They say that every billionaire CEO dreams of their perfect, fairy-tale wedding. From an early age, infantile entrepreneurs born with a gleam in their eye and a knack for concocting brilliant business schemes wish for two things in life; that they accrue as much wealth as possible, and that one day, if possible, they can share that wealth with a significant other. When Jeff Bezos was born in the city that never sleeps, Albuquerque, New Mexico, he too fantasized about falling in love. “Maybe her name will be Alexa, no…that seems weird, but I’ll keep that one for safekeeping.”In 1992, a period heralded as the golden age of romance, Bezos met MacKenzie Tuttle, and within a year, they were married. Some say that Tuttle’s love for Bezos gave him the drive to found Amazon (AMZN) two years into their matrimony, while others praise his business acumen. Howbeit, as many single-and-ready-to-mingles will tell you, not all marriages can withstand the test of time.
It is with great sadness that I report that Bezos today announced, via a tweet from his Twitter account, that he and his wife are divorcing. Bezos’ tweet, sent out earlier morning, said:
“We want to make people aware of development in our lives. As our family and close friends know, after a long period of loving exploration and trial separation, we have decided to divorce and continue our shared lives as friends. We feel incredibly lucky to have found each other and deeply grateful for every one of the years we have been married to each other. If we had known we would separate after 25 years, we would do it all again…”
–Jeff Bezos via Twitter
As painful as this divorce must be for Bezos and his soon to be ex-wife, consumers, shareholders, and this content writer are concerned about how the divorce may impact one of the world’s most valuable publicly traded companies.
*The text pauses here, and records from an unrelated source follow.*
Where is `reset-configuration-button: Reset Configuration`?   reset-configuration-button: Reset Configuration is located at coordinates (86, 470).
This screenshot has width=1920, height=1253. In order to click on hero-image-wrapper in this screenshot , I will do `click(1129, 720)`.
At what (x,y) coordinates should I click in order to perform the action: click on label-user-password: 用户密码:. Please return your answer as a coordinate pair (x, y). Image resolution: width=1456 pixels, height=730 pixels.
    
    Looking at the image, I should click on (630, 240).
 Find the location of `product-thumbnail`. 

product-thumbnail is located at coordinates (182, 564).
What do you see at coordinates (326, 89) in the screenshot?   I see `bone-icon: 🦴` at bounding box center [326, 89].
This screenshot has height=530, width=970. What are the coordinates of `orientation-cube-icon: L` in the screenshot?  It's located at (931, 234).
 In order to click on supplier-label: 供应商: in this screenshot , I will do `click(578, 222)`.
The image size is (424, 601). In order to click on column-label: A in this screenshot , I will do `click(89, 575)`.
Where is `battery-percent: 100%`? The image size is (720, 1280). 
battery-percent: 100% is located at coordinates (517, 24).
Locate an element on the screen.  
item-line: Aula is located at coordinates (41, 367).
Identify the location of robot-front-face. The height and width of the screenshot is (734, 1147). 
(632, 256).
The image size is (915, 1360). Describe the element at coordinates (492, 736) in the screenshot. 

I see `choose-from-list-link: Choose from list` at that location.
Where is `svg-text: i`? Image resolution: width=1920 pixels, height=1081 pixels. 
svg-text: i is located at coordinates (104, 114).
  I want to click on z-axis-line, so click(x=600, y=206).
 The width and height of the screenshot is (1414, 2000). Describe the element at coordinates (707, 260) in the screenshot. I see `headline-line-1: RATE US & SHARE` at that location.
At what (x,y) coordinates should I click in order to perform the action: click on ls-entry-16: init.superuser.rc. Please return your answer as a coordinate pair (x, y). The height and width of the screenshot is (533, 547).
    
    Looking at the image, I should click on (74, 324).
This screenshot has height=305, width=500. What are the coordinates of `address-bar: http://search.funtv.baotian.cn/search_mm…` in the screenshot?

For those unaware of divorce law in Washington State, the home of Jeff Bezos, the region has community property divorce laws, which may drastically harm Bezos’ wealth, given that his ex-wife may be entitled to half his assets. Reports suggest that nearly $137 billion is at stake in the coming months of the divorce.
In a 2013 Stanford study, entitled “Separation Anxiety: The Impact of CEO Divorce on Shareholders,” researchers investigated how companies and their chief executives fare over the course of divorce proceedings, ultimately arriving at the conclusion that there are “three potential ways in which a CEO divorce might impact a corporation and its shareholders.” The first, and perhaps most likely, relates to loss of control or influence. A CEO with a significant ownership stake in a company, like Bezos who owns 16.3%, may be forced to sell or transfer these assets to meet the demands of a divorce settlement. If this were to take place, not only would Bezos lose the influence he possesses over Amazon (AMZN), but due to such a large sell of, the company’s share value could drop as a result. The report says that “shareholder reaction to the loss of control will; vary, depending on the view that investors have of CEO performance and governance quality.” The second potential outcome suggests that a virile can affect the productivity, concentration, and energy levels of the CEO. According to Wheatley, Vogt, and Murrell, “Thirty-seven percent of companies report that employee divorce negatively impacts firm productivity, sometimes leading to premature retirement in extreme cases. Presently, Amazon’s (AMZN) shares have remained largely uninjured, up 0.41% in late-afternoon trading on Wednesday, with shares at $1,663.64 per share. Analysts believe Amazon (AMZN) stock is safe, for now, because of how Bezos worded the divorce in his tweet, stressing that he and his wife would remain friends.